Op 18 en 19 oktober 2000 besteedde het actualiteitenprogramma NOVA aandacht aan de betrouwbaarheid van het EKO-keurmerk van Skal. NOVA gaf drie voorbeelden waarbij het EKO-keurmerk ten onrechte verleend zou zijn (teakhout uit Costa Rica, sesamzaad uit Ethiopië en bietsuiker uit Slowakije).
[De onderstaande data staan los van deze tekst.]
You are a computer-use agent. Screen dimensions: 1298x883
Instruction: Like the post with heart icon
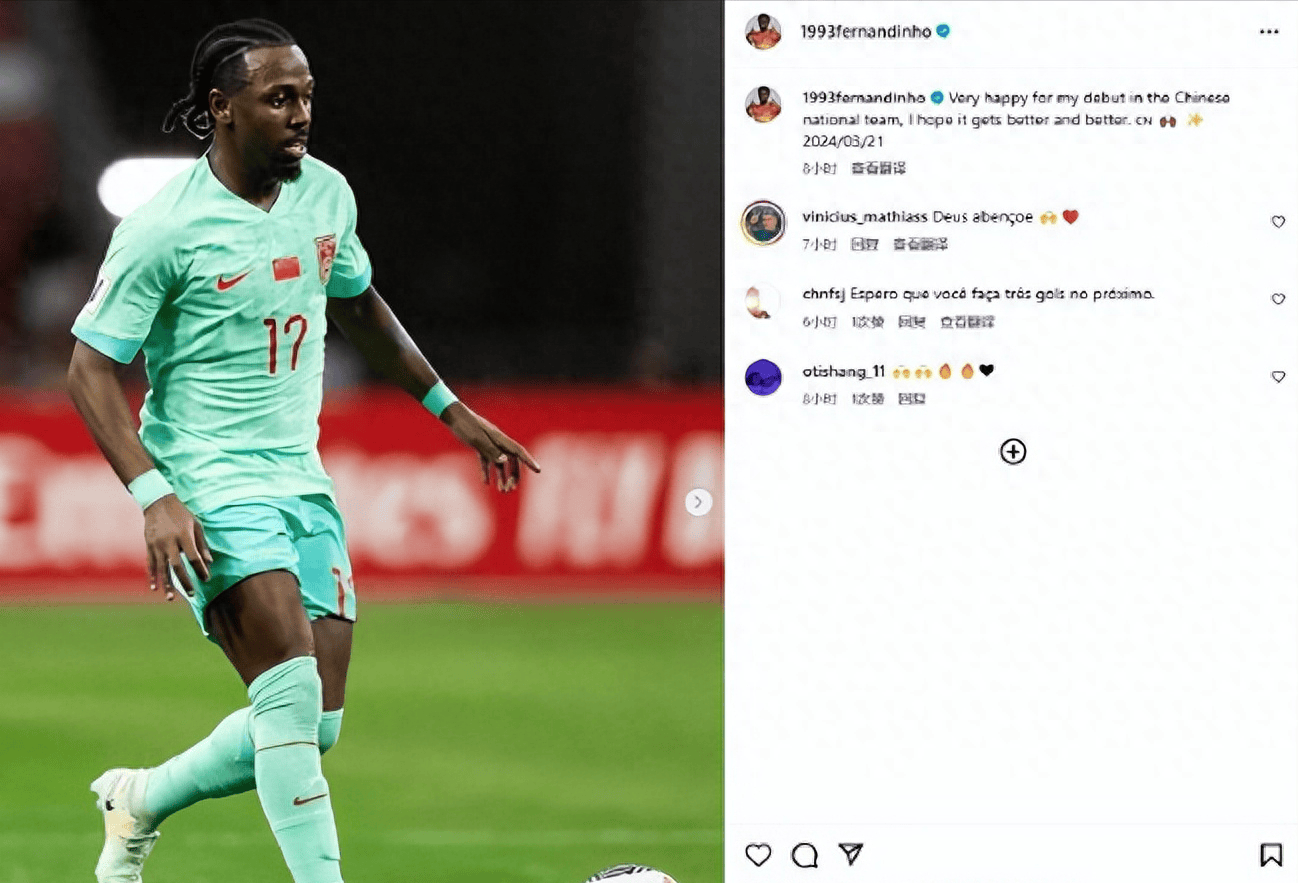coord(758,854)
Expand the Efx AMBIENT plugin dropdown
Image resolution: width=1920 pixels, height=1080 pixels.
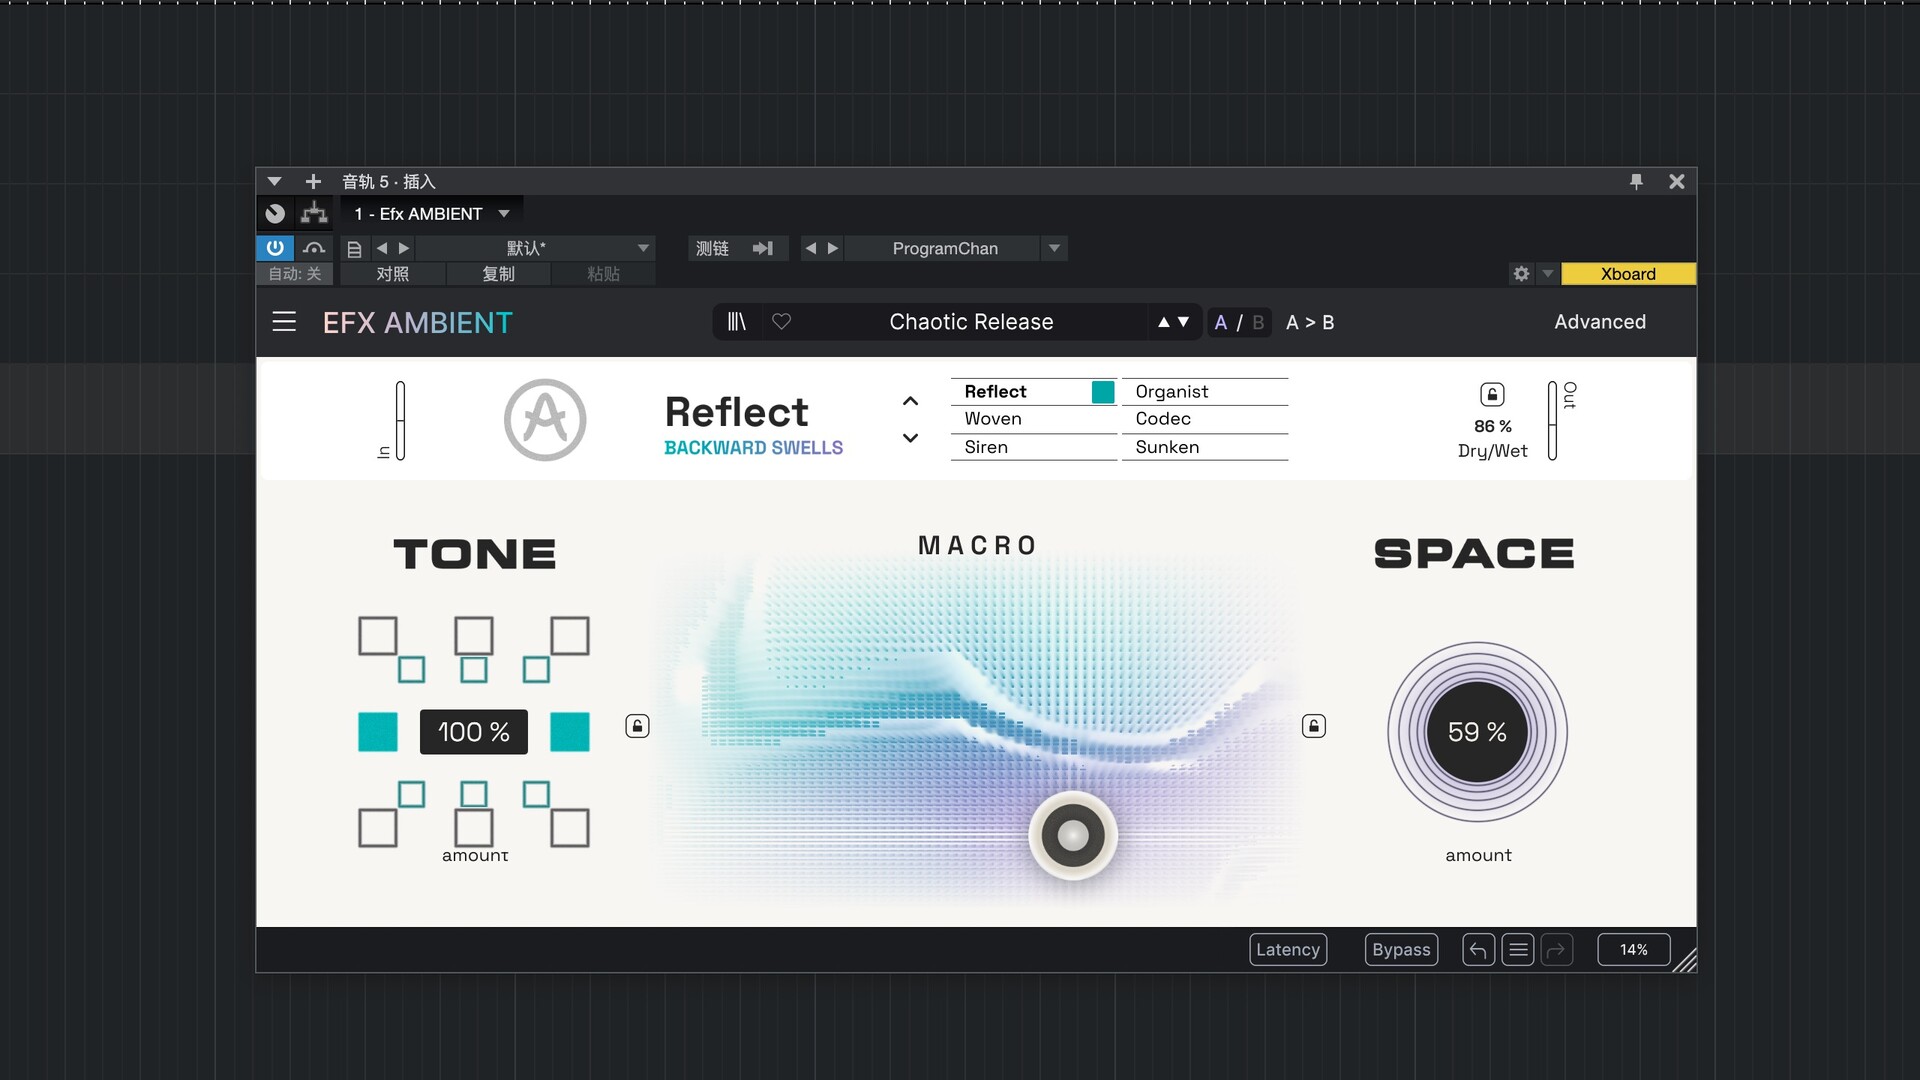[504, 214]
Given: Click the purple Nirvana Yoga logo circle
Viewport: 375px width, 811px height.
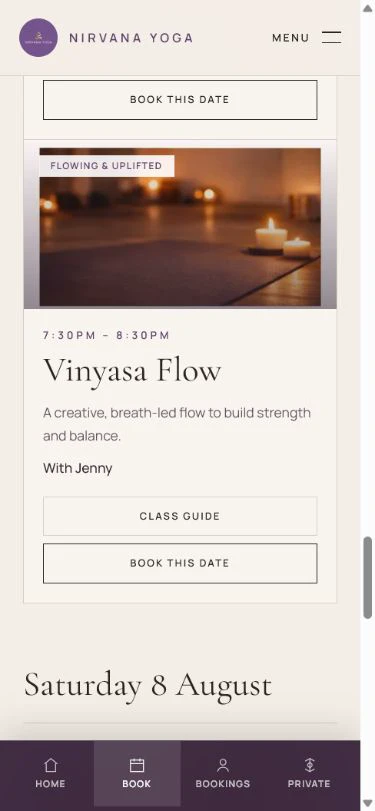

Skal kwam direct met de verzekering dat de betrouwbaarheid van haar EKO-keurmerken nooit in het geding is geweest, omdat er volgens haar "geen producten op de markt (zijn) gebracht die ten onrechte het EKO-keurmerk voeren".
door Wolter Seuntjens
Ondanks deze zelfverzekerde reactie stelde Skal een 'onafhankelijke onderzoekscommissie' in. Die zou haar bevindingen uiterlijk eind januari 2001 presenteren. Maar toen gebeurde er iets uitzonderlijks. De commissie gaf haar opdracht aan Skal terug omdat "Skal niet geïnteresseerd bleek in het uitgebreide en organisatiebrede onderzoek dat de commissie voor ogen had". Na de teruggave van de opdracht door de oorspronkelijke onderzoekscommissie meldde Skal dat zij intussen KPMG had opgedragen een beperkt onderzoek uit te voeren. Medio mei 2001 maakte Skal het rapport van KPMG publiek. Dit rapport schildert, hoe omzichtig geformuleerd ook, een ontluisterend beeld van de organisatie en de werkwijze van Skal. Ik kan dan ook iedereen aanraden het volledige rapport te lezen en niet slechts de samenvatting of het persbericht van Skal (zie www.skal.nl). Na publicatie evenwel verkondigde Skal dat het rapport hen zou vrijpleiten van de door NOVA geuite beschuldiging.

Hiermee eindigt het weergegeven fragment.